Re: pg_trgm version 1.2

From: Alexander Korotkov <a(dot)korotkov(at)postgrespro(dot)ru>
To: Jeff Janes <jeff(dot)janes(at)gmail(dot)com>
Cc: pgsql-hackers <pgsql-hackers(at)postgresql(dot)org>
Subject: Re: pg_trgm version 1.2
Date: 2015-07-20 14:17:49
Message-ID: CAPpHfdskHSDixhh6-95vDefNwUuwTRYwnNs0xfRCE6BtSxUw+Q@mail.gmail.com
Views: Raw Message | Whole Thread | Download mbox | Resend email
Thread:
Lists: pgsql-hackers

On Wed, Jul 15, 2015 at 12:31 AM, Jeff Janes <jeff(dot)janes(at)gmail(dot)com> wrote:

> On Tue, Jul 7, 2015 at 6:33 AM, Alexander Korotkov <
> a(dot)korotkov(at)postgrespro(dot)ru> wrote:
>
>>
>>
>> See Tom Lane's comment about downgrade scripts. I think just remove it is
>> a right solution.
>>
>
> The new patch removes the downgrade path and the ability to install the
> old version.
>
> (If anyone wants an easy downgrade path for testing, they can keep using
> the prior patch--no functional changes)
>
> It also added a comment before the trigramsMatchGraph call.
>
> I retained the palloc and the loop to promote the ternary array to a
> binary array. While I also think it is tempting to get rid of that by
> abusing the type system and would do it that way in my own standalone code,
> it seems contrary to way the project usually does things. And I couldn't
> measure a difference in performance.
>

Ok!

> ....
>
>
>
>> Let's consider '^(?!.*def).*abc' regular expression as an example. It
>> matches strings which contains 'abc' and don't contains 'def'.
>>
>> # SELECT 'abc' ~ '^(?!.*def).*abc';
>> ?column?
>> ----------
>> t
>> (1 row)
>>
>> # SELECT 'def abc' ~ '^(?!.*def).*abc';
>> ?column?
>> ----------
>> f
>> (1 row)
>>
>> # SELECT 'abc def' ~ '^(?!.*def).*abc';
>> ?column?
>> ----------
>> f
>> (1 row)
>>
>> Theoretically, our trigram regex processing could support negative
>> matching of 'def' trigram, i.e. trigramsMatchGraph(abc = true, def = false)
>> = true but trigramsMatchGraph(abc = true, def = true) = false. Actually, it
>> doesn't because trigramsMatchGraph() implements a monotonic function. I
>> just think it should be stated explicitly.

_WORK INSTRUCTIONS_: In the pg_trgm message, what does the new patch remove?

[Element and text position data]
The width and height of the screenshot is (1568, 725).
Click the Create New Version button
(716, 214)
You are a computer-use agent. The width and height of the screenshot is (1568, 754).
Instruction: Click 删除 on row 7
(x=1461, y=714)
---
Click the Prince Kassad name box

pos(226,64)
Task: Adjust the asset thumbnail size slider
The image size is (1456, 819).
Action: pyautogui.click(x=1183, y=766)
--
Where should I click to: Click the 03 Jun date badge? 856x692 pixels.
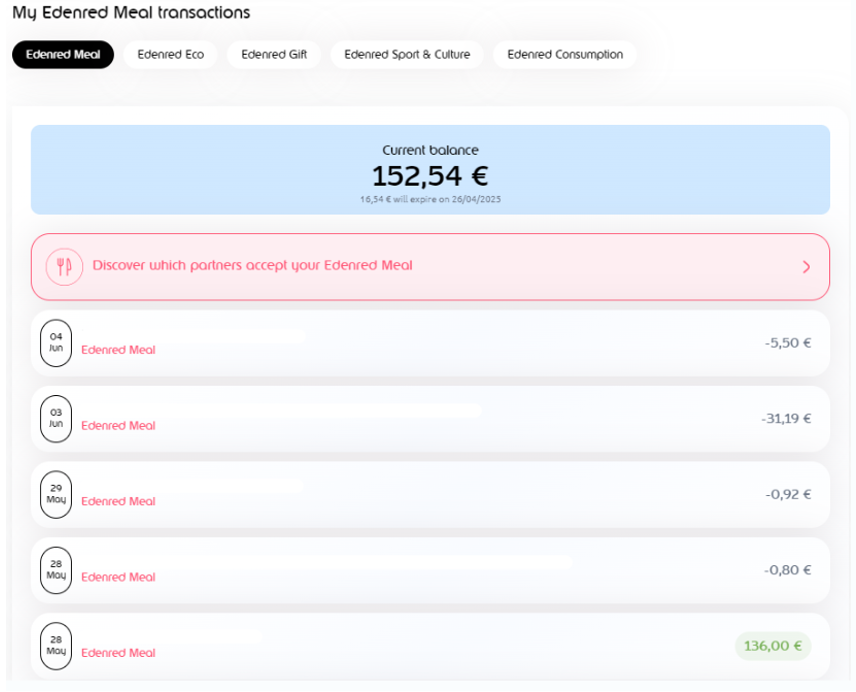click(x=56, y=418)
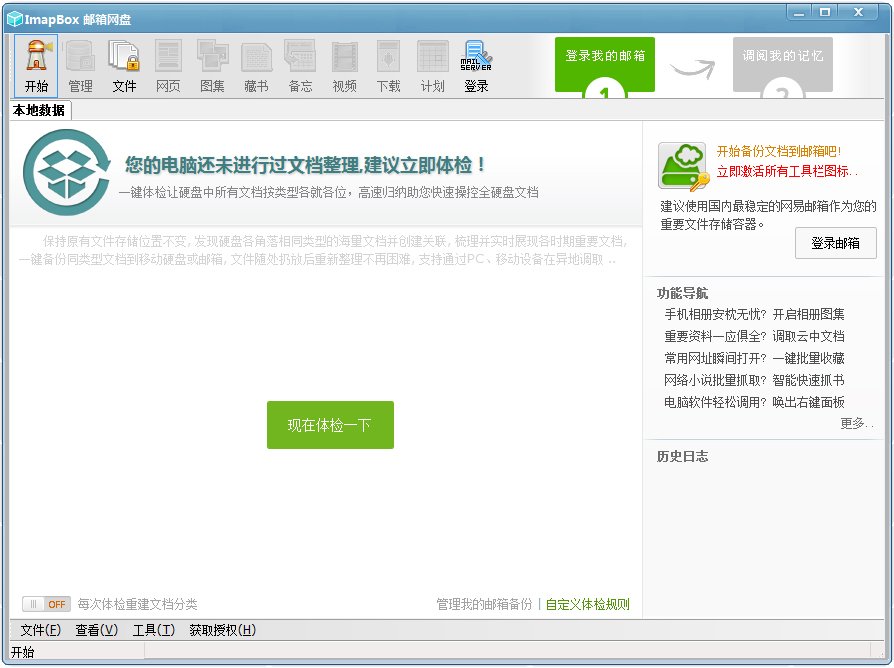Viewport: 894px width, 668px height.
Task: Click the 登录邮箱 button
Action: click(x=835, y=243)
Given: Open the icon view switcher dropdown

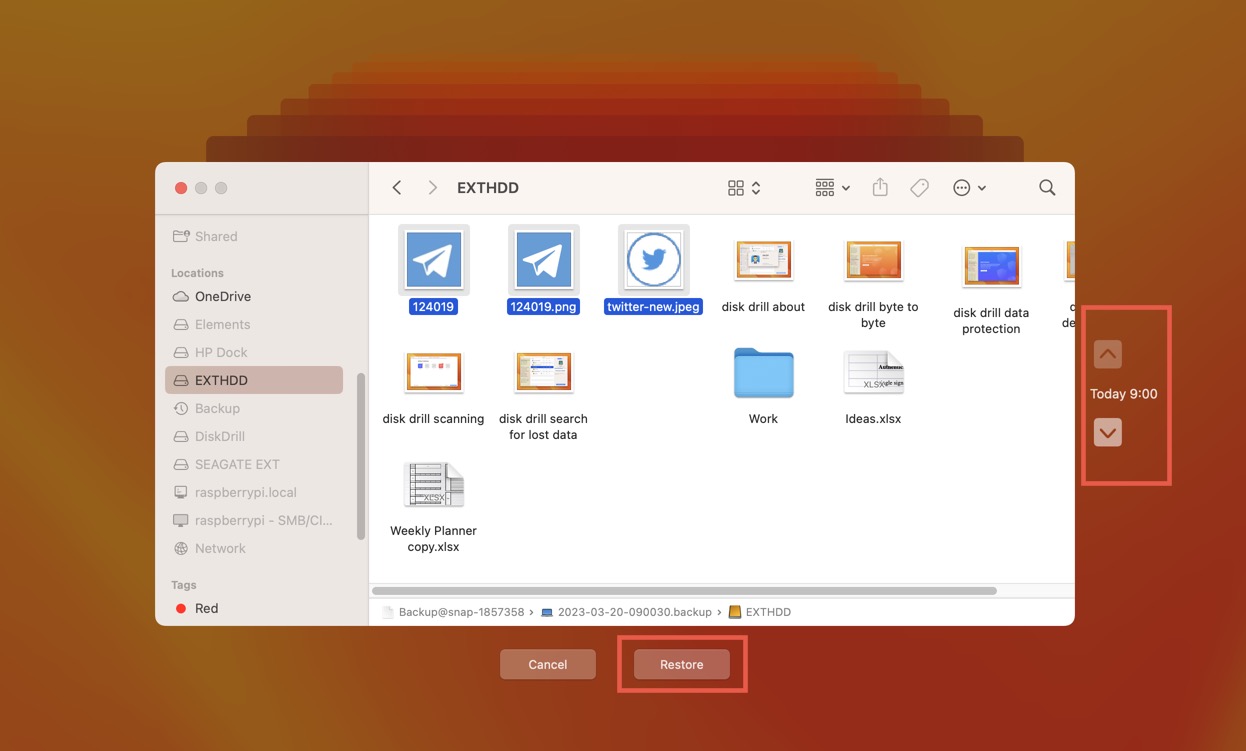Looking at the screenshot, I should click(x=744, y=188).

_ANSWER TO THIS PROBLEM_: The downgrade path and the ability to install the old version.